>> Start Entries shown

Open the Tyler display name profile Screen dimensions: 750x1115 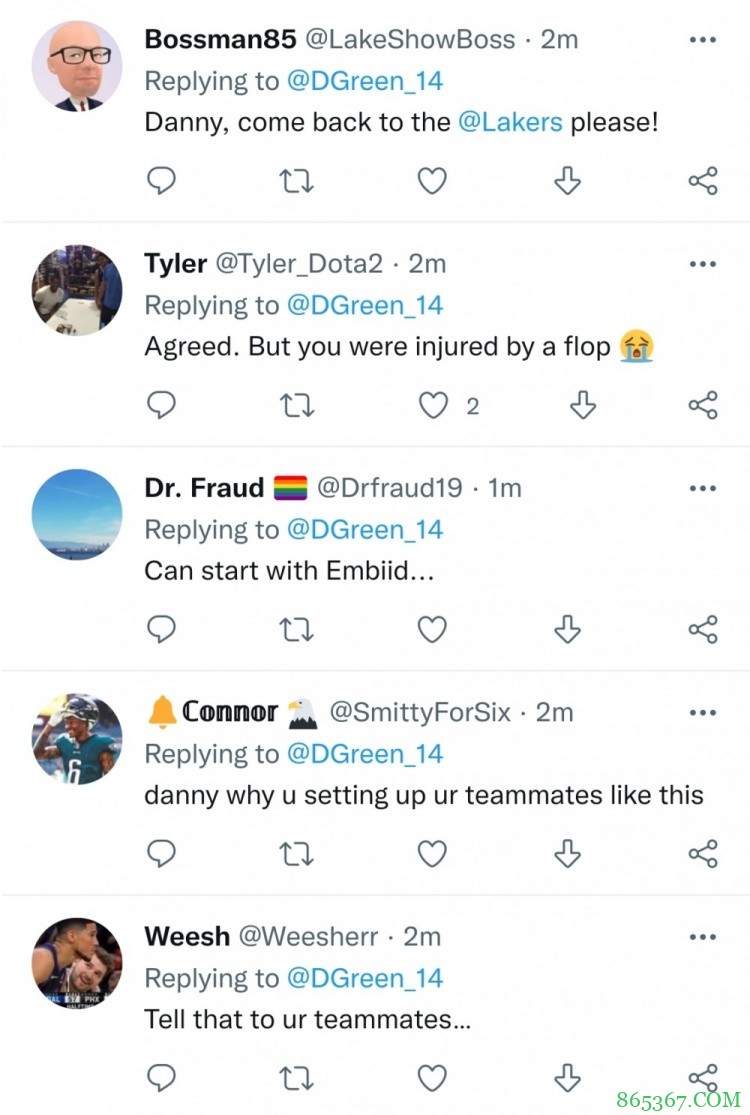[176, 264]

>> End Entries shown
>> Start Entries shown

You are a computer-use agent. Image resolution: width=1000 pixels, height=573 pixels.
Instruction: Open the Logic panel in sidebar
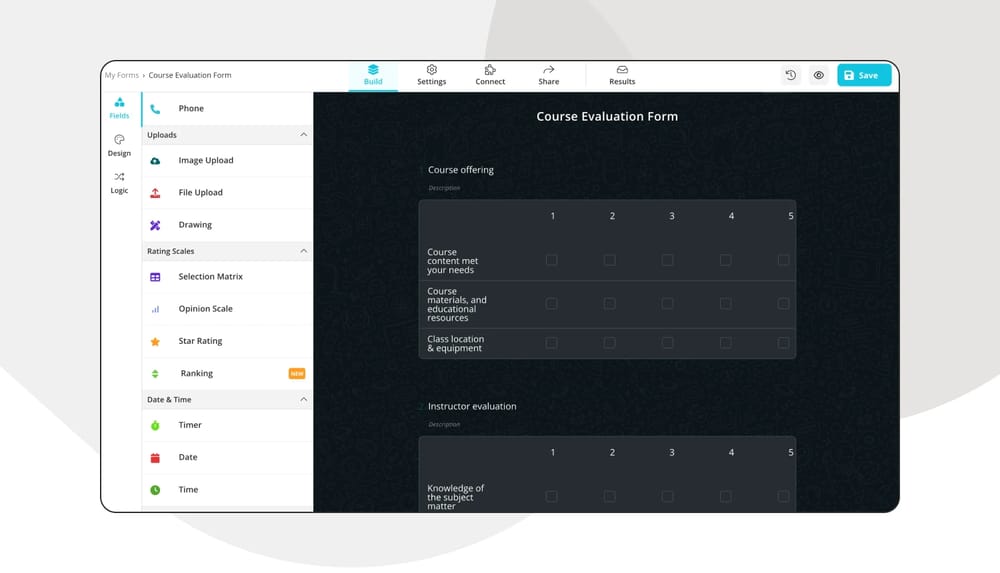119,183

>> End Entries shown
>> Start Entries shown

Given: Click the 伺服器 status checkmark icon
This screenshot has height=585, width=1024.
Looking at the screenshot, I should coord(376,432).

>> End Entries shown

Turn the material from the line with "Given: Click the 伺服器 status checkmark icon" to the line with "Looking at the", both included, into a JSON list of strings with one string per line and no blank lines.

[
  "Given: Click the 伺服器 status checkmark icon",
  "This screenshot has height=585, width=1024.",
  "Looking at the screenshot, I should coord(376,432)."
]